Jaguar and Land Rover announced their investment in a 41 mile ‘living laboratory’ project on UK roads to develop new Connected and Autonomous Vehicle technologies.
If US roads are already packed with autonomous vehicles testing their abilities through traffic, treat such experiments are not widespread throughout Europe. Jaguar Land Rover has revealed plans to begin testing self-driving technology on 41 miles of public roads, case as part of a UK Connected Intelligent Transport Environment (UK CITE) project that’s worth 5.5 million pounds. The funding for this project, order the first of its kind in the UK, is part of the government’s 100-million-pound Connected and Autonomous Vehicles (CAV) fund. The UK CITE plan will create the first test route capable of testing both vehicle-to-vehicle and vehicle-to-infrastructure systems on public roads in the UK. New roadside communications equipment will be installed along the route during the three-year project to enable the testing of a fleet of up to 100 connected and highly automated cars, including five Jaguar Land Rover research vehicles.

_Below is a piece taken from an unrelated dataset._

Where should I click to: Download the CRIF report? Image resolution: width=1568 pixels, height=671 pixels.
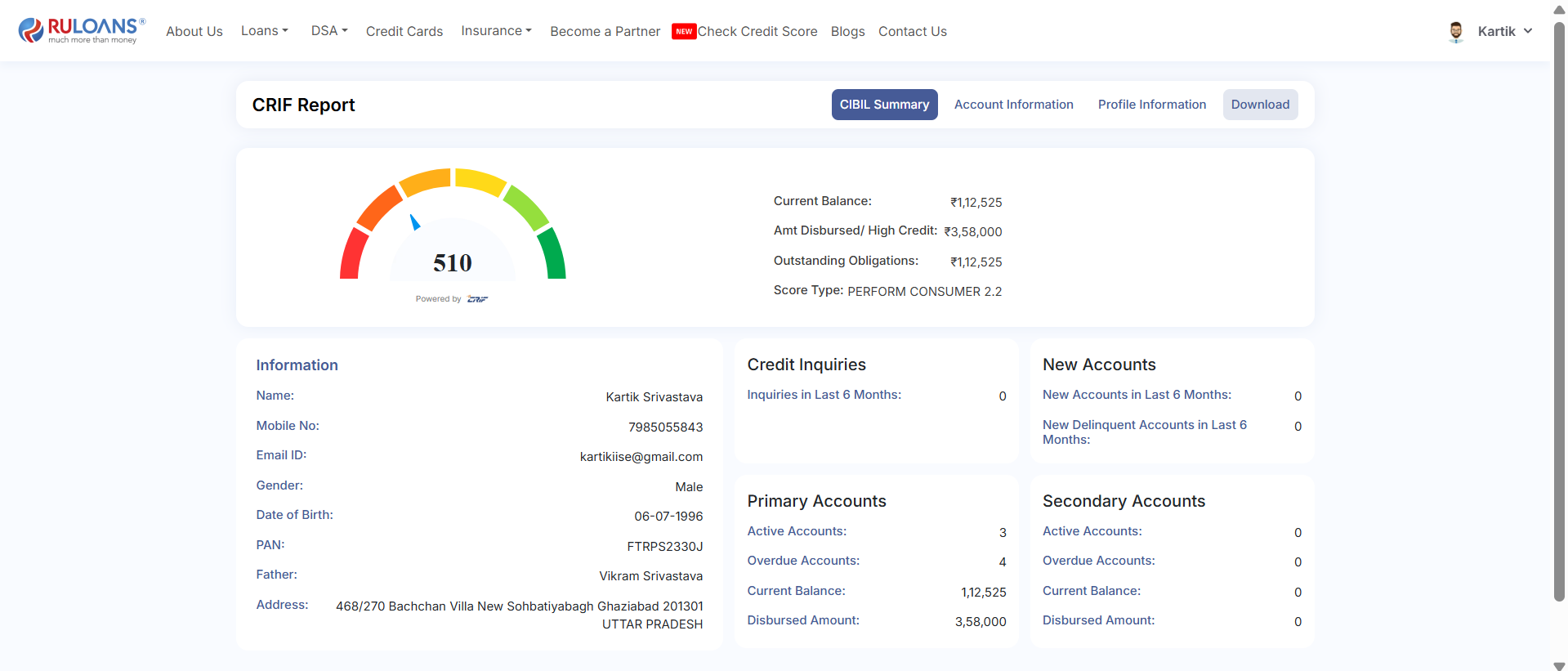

This fleet will test a range of different communication technologies that could share information at very high speeds between cars, and between cars and roadside infrastructure, including traffic lights and overhead gantries.
Connected technologies would help authorities monitor and manage traffic flow by capturing data from all vehicles and then provide the drivers of autonomous cars with guidance on how to optimise the journey. In the future, warning messages that are today flashed onto an overhead gantry above a road could be sent direct to the dashboard and repeated if necessary, having the potential to eventually replace the overhead gantry, which each cost around 1 million pounds to install. “This real-life laboratory will allow Jaguar Land Rover’s research team and partners to test new connected and autonomous vehicle technologies on five different types of roads and junctions,” Dr. Wolfgang Epple, JLR’s Director of Research and Technology said. “The connected and autonomous vehicle features we will be testing will improve road safety, enhance the driving experience, reduce the potential for traffic jams and improve traffic flow.”